Time: allow 15 minutes to complete this activity
Curriculum Links: English, Visual Arts, Personal and Social, Critical and Creative Thinking
Writing task: Express your ideas on climate change
Take a moment to read and understand the article about the Adelaide Festival’s project, Create4Adelaide, which encourages young artists to respond creatively to climate change priorities. Think about climate change.
Discuss the following questions with a partner: What do you understand about climate change from the article? Why is it important? How can art help raise awareness about climate change?
Respond to the article by writing a short paragraph expressing your thoughts about climate change and how young artists can contribute to raising awareness, using information from the article.
Organise your thoughts: Before you start writing, jot down your ideas. What do you think about young artists creating art related to climate change? How can their work make a difference?
Consider your V.C.O.P. Skills: Remember to use your V.C.O.P. skills to enhance your writing:
– Vocabulary: Use descriptive words to express your thoughts clearly.

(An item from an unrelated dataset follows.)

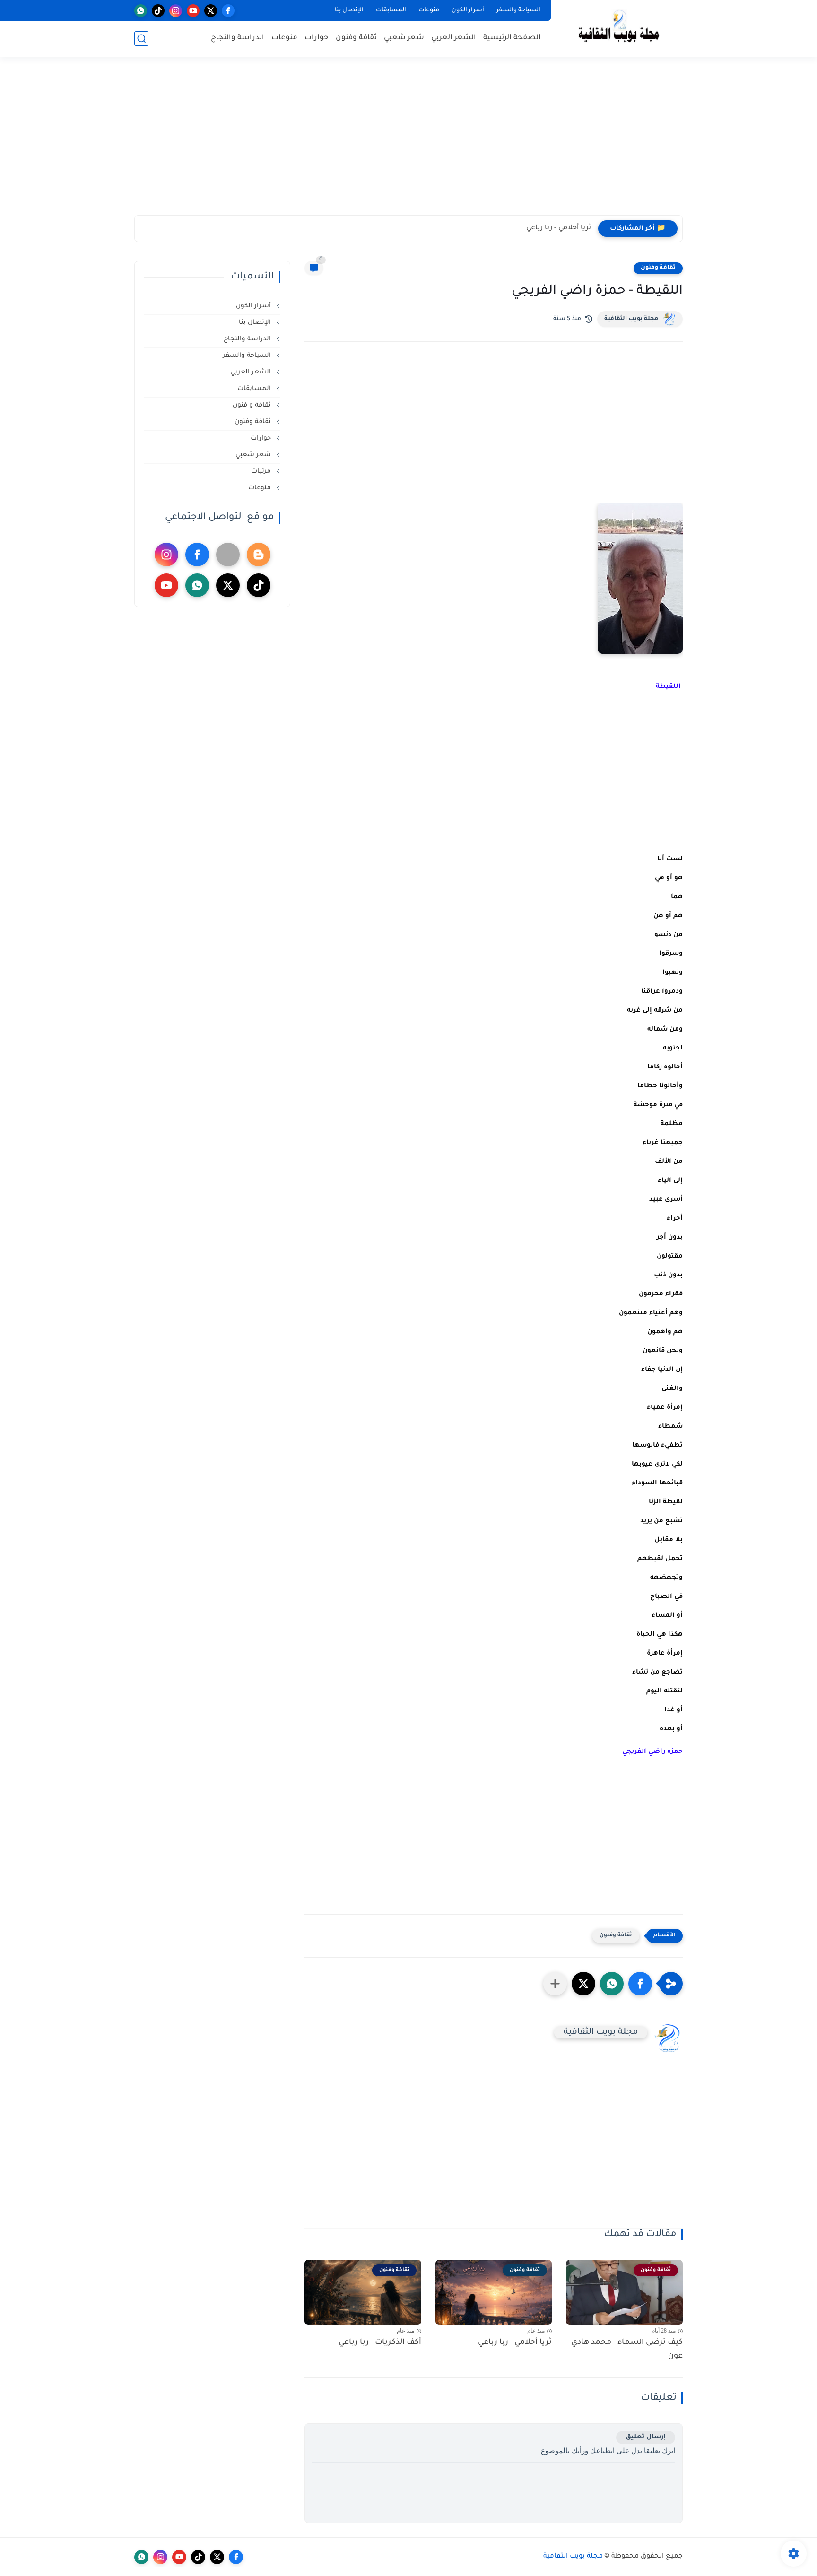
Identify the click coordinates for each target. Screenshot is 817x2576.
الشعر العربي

– Connectives: Use words like “because,” “and,” “so,” and “if” to connect your ideas.
– Openers: Start your sentences in different ways, like using opinion “I believe,” “In my opinion,” “One thing I know is,” etc.
– Punctuation: Use full stops, capital letters, and commas correctly.
Write a paragraph expressing your thoughts about climate change and how young artists can contribute to raising awareness. Use the information from the article to support your ideas.
Begin your paragraph by introducing the topic of climate change and the Create4Adelaide project.
In the main body of your paragraph, explain why you think it’s important for young artists to create art about climate change. How can their art help people understand the issues better?
Use an example from the article, like the Create4Adelaide project, to support your thoughts.
Sum up your ideas and reiterate why you believe young artists can play a significant role in spreading awareness about climate change through their art.
Edit and uplevel: After writing, read through your paragraph to make sure your ideas are clear, there are no omissions, and the writing makes sense. Next you can check for any spelling or grammar mistakes that you can fix.
Remember, you’re sharing your thoughts about climate change and how young artists can make a difference. Express yourself clearly and enjoy exploring the idea of art for a good cause!